Your task:
Take each line from the entries that holds "will" and copy it out.

#####

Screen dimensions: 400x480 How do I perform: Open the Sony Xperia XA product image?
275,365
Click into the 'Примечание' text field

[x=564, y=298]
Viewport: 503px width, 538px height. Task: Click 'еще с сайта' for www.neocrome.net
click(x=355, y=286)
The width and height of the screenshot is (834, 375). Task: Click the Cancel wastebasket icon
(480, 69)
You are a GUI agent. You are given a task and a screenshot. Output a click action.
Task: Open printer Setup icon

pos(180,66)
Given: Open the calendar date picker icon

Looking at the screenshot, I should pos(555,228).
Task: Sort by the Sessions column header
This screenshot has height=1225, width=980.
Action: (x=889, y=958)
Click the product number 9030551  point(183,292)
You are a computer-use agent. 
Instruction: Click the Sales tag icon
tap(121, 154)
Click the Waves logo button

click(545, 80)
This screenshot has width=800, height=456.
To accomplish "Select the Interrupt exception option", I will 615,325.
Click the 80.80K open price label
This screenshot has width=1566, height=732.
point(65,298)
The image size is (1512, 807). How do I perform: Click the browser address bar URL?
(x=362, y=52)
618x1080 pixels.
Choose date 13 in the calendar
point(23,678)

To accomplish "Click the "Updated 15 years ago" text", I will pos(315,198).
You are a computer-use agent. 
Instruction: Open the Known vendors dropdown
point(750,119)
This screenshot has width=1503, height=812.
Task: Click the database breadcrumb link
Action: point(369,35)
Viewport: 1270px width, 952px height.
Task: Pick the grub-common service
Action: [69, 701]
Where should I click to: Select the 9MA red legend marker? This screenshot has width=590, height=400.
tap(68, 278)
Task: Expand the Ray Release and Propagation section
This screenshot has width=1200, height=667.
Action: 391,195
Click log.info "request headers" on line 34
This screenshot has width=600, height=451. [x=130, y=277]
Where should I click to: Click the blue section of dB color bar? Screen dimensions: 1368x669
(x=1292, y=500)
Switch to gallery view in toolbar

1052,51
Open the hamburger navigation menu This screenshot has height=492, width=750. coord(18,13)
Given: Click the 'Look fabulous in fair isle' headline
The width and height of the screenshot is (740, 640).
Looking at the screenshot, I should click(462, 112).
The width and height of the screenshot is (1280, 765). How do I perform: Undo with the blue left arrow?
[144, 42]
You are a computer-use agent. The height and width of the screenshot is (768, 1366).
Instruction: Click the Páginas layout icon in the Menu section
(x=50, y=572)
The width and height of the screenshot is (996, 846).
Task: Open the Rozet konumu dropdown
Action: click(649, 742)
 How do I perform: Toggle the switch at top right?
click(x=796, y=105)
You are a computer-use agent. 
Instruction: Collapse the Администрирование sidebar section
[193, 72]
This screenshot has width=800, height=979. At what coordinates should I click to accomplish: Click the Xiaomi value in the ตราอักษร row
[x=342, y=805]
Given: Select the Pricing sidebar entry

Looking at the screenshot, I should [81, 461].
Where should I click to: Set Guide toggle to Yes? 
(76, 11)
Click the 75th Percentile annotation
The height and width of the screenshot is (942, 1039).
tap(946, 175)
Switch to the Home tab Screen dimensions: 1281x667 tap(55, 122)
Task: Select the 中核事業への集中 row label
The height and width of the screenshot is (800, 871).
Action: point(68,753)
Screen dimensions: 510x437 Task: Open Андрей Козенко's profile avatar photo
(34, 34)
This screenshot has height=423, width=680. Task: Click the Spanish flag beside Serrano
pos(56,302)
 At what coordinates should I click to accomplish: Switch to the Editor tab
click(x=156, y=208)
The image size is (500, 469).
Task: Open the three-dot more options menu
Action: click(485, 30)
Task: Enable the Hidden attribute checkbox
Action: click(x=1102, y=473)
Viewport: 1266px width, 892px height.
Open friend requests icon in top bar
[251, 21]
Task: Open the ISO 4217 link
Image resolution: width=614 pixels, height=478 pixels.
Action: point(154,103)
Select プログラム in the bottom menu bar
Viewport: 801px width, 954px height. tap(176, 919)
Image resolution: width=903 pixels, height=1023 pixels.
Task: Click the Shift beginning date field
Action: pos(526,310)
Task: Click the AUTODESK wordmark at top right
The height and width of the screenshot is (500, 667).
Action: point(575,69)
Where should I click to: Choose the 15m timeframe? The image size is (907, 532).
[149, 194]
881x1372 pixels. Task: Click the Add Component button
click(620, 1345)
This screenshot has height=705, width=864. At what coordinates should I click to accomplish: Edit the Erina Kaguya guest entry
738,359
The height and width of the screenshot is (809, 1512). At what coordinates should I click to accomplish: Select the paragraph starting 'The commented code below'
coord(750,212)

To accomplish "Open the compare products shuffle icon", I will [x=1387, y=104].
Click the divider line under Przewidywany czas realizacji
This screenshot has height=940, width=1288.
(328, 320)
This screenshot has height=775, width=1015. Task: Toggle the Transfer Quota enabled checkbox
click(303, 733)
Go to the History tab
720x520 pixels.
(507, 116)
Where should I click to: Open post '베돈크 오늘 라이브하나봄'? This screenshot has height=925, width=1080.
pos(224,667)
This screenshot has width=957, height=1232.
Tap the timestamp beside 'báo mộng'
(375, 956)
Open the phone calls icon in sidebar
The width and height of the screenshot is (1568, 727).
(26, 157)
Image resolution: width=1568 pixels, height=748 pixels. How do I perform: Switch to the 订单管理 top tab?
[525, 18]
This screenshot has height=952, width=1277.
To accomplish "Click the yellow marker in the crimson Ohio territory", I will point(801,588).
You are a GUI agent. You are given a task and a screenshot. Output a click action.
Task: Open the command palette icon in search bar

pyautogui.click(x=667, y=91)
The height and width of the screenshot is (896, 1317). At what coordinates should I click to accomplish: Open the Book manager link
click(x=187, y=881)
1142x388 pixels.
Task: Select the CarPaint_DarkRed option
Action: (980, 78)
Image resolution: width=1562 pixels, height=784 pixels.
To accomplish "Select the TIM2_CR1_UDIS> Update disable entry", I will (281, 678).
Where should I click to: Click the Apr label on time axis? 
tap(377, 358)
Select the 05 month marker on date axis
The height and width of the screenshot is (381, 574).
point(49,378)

#####

Written reply:
To accomplish "Select the Interrupt exception option", I will 615,325.
To accomplish "Click the "Updated 15 years ago" text", I will pos(315,198).
To accomplish "Open the compare products shuffle icon", I will [x=1387, y=104].
To accomplish "Click the yellow marker in the crimson Ohio territory", I will point(801,588).
To accomplish "Select the TIM2_CR1_UDIS> Update disable entry", I will (281, 678).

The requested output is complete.